Primetime anchor adds to his role at ABC News, becoming news anchor on Good Morning America and the principal fill-in for Diane Sawyer and Robin Roberts

By Natalie Finn Aug 22, 2006 4:05 AMTags

Another seat in the musical chairs game that is morning TV has been taken.

Primetime co-anchor Chris Cuomo has been tapped to be news anchor on Good Morning America, where he'll helm the periodic news segments that appear during the broadcast and serve as the principal substitute anchor for Diane Sawyer and Robin Roberts.

The son of former New York Governor Mario Cuomo and ABC News' senior legal correspondent will also continue to work on Primetime in the same capacity.

"I could not be more proud to join the GMA family," the 36-year-old Cuomo said in a statement. "After years at ABC News working with these very talented and good people, this is an enormous privilege."

Charles Gibson, who anchored GMA for 19 years, left the show in June to assume the lead anchor role on ABC's World News Tonight, which has since been renamed World News with Charles Gibson.

ABC had thought it had found its golden team, picking Elizabeth Vargas and Bob Woodruff to fill the late Peter Jennings' much-loved shoes.
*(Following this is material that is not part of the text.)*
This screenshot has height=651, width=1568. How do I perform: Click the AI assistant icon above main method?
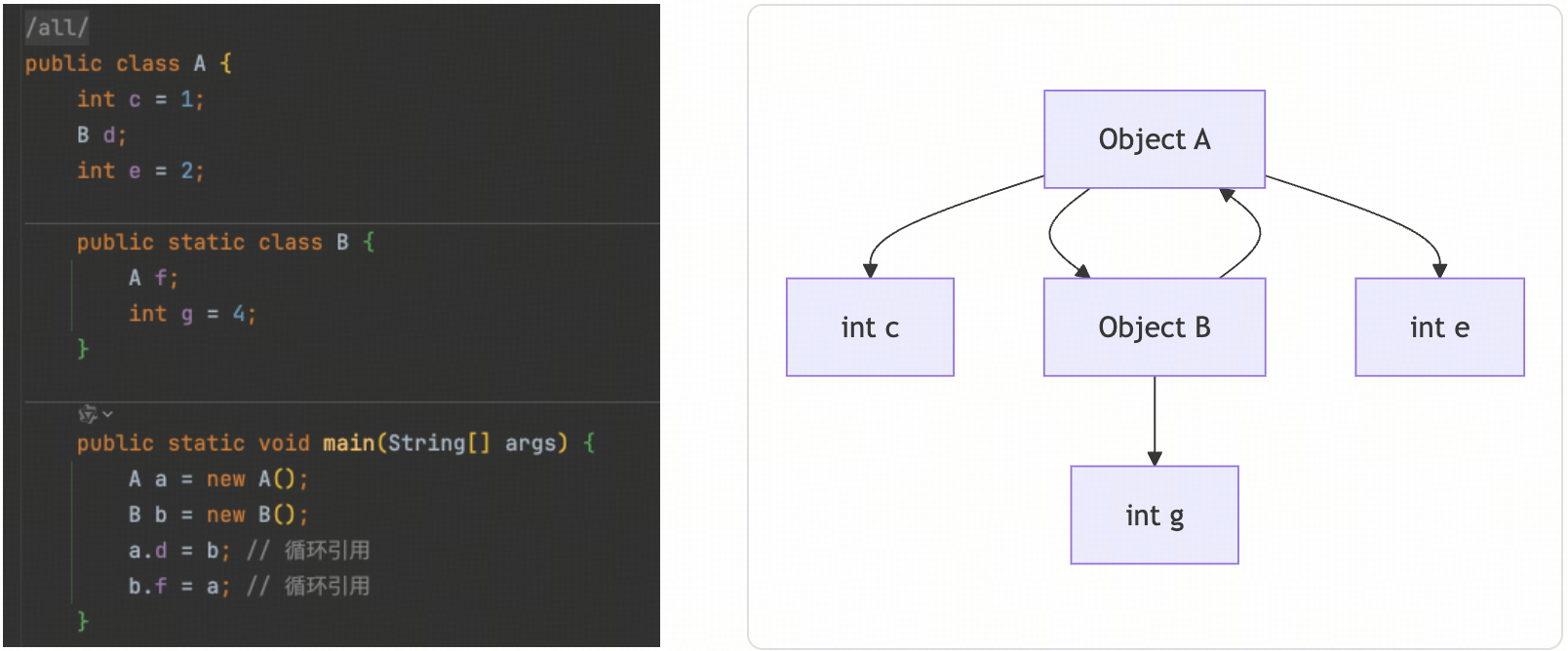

But after Woodruff was injured in a roadside bomb attack while reporting from Iraq and Vargas announced she was going on maternity leave this summer, ABC returned to Gibson, who had served as a fill-in anchor after Jennings' death from lung cancer last August but had passed on the idea of taking the post permanently.

But now Cuomo is on board to add the requisite testosterone to GMA.

"We are very pleased that Chris is joining Good Morning America," ABC News President David Westin said. "He has proven himself as a talented and versatile journalist who can handle everything from breaking news to features."

Cuomo joined ABC News in 2000 and before that worked as a political policy analyst and/or correspondent for CNBC, MSNBC, CNN and Fox News Channel. He started co-anchoring Primetime in April 2004.

GMA isn't the only network morning show undergoing big changes, of course. Next month Meredith Vieira joins NBC's Today show, replacing Katie Couric, who left in May to become lead anchor of the CBS Evening News.

While Today has almost always had the higher ratings of the two, the gap has actually widened since Couric's departure, with Today now averaging 896,000 more viewers a day than GMA, per the Los Angeles Times.

"You'd have to be an idiot to think it's going to be an easy fight to win," GMA senior executive producer Jim Murphy told the Times. "I have great hopes that the team we're putting together is going to be really competitive and has a good chance of overtaking them, hopefully in the next year."